The Agency asked for public comments on ten different questions in the ANPRM, including whether an IM alternative should be available for multi-level class location changes, i.e., from Class 1 to Class 3 or Class 2 to Class 4, and class location changes due to additional structures built outside of clustered areas. PHMSA also asked whether there should be any situations or conditions that would make a pipeline segment ineligible for an IM alternative, e.g., if the pipe is grandfathered, operates above 72 percent SMYS, has been manufactured with material or seam welding processes known to have integrity issues, has failure or leak history, has significant corrosion, has been damaged or lost ground cover, or has a history of seam failures.
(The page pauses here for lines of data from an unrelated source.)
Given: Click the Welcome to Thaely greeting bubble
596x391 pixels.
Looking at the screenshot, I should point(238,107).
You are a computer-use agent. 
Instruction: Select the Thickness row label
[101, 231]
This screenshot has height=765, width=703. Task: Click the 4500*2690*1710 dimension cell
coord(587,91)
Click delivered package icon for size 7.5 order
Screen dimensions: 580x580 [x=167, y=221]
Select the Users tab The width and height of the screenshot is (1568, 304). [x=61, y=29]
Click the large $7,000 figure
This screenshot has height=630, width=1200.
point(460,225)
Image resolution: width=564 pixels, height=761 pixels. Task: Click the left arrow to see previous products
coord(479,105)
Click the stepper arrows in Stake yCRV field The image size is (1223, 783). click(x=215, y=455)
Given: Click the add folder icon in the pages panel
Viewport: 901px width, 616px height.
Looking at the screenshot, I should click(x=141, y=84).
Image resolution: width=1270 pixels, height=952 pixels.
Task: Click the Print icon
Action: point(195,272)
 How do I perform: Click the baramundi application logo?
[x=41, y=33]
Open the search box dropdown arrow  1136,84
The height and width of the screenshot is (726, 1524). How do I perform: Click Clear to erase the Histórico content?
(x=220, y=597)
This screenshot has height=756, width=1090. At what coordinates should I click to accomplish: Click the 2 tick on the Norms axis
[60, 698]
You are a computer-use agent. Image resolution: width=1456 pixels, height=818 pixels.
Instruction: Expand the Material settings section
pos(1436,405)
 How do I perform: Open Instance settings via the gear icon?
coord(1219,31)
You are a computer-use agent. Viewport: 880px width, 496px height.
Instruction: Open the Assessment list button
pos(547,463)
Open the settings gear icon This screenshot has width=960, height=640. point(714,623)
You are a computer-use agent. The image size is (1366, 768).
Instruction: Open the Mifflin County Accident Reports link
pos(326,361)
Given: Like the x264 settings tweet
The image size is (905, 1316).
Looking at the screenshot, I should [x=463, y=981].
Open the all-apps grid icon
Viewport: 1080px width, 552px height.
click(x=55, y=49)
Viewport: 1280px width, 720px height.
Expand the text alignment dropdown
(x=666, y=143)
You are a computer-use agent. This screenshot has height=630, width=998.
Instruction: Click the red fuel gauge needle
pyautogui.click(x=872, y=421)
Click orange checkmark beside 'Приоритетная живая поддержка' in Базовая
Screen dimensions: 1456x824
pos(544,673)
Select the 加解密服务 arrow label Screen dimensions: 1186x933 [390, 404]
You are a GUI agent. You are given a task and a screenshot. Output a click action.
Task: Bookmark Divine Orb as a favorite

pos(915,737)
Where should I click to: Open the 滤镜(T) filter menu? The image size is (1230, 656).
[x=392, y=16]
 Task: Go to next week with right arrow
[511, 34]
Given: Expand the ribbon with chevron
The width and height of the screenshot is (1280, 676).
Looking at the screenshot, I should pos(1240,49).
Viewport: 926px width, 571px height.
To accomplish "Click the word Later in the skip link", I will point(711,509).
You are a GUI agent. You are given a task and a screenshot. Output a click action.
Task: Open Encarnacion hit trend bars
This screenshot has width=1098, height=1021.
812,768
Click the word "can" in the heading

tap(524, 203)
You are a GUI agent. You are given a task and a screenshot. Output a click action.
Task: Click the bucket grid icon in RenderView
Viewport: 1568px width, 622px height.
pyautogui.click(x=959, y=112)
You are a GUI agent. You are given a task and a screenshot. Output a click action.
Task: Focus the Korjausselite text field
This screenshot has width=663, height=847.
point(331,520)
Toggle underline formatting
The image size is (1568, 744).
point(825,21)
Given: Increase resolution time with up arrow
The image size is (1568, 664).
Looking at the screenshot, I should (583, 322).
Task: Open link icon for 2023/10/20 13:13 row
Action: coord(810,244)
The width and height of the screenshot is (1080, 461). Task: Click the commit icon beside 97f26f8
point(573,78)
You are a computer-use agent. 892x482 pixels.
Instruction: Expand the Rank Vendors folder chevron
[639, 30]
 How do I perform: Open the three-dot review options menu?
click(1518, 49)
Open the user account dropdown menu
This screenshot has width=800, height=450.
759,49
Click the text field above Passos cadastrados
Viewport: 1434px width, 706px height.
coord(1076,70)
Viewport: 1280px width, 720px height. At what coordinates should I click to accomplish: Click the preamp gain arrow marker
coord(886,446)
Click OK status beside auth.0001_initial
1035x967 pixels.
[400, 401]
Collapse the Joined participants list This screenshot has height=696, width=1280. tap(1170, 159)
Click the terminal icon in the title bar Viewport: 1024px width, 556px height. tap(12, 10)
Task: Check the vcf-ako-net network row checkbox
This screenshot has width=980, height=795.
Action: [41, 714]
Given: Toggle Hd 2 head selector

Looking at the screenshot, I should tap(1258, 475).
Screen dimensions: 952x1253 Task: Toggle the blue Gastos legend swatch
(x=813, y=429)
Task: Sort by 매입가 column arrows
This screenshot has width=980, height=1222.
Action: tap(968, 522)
In addition, PHMSA asked whether there should be maximum diameter, pressure, or potential impact radius limits on an operator’s ability to use integrity management measurements, and whether the IM alternative should only be available to operators that have traceable, verifiable, and complete records. The Agency raised other topics as well, including whether the conditions from class location change special permits should be incorporated into the regulations and whether operators consult growth and development plans to avoid costly pipeline change-outs. Finally, PHMSA asked for more detailed information about the amount of pipe currently being replaced due to class location change-outs and the total costs associated with class location compliance.
What’s Next?
The ANPRM is the first step in what is likely to be a lengthy rulemaking process. After reviewing the initial round of public comments, PHMSA may issue a notice of proposed rulemaking (NPRM) proposing regulatory changes. PHMSA would need to provide an opportunity for public comment and present the proposal to the Gas Pipeline Advisory Committee (GPAC), the federal advisory committee that reviews the Agency’s proposed changes to the gas pipeline safety regulations. Once the GPAC process is complete, PHMSA may issue a final rule. While the exact course and timing cannot be predicted with certainty, it is likely that the Agency will need several years to complete this rulemaking process.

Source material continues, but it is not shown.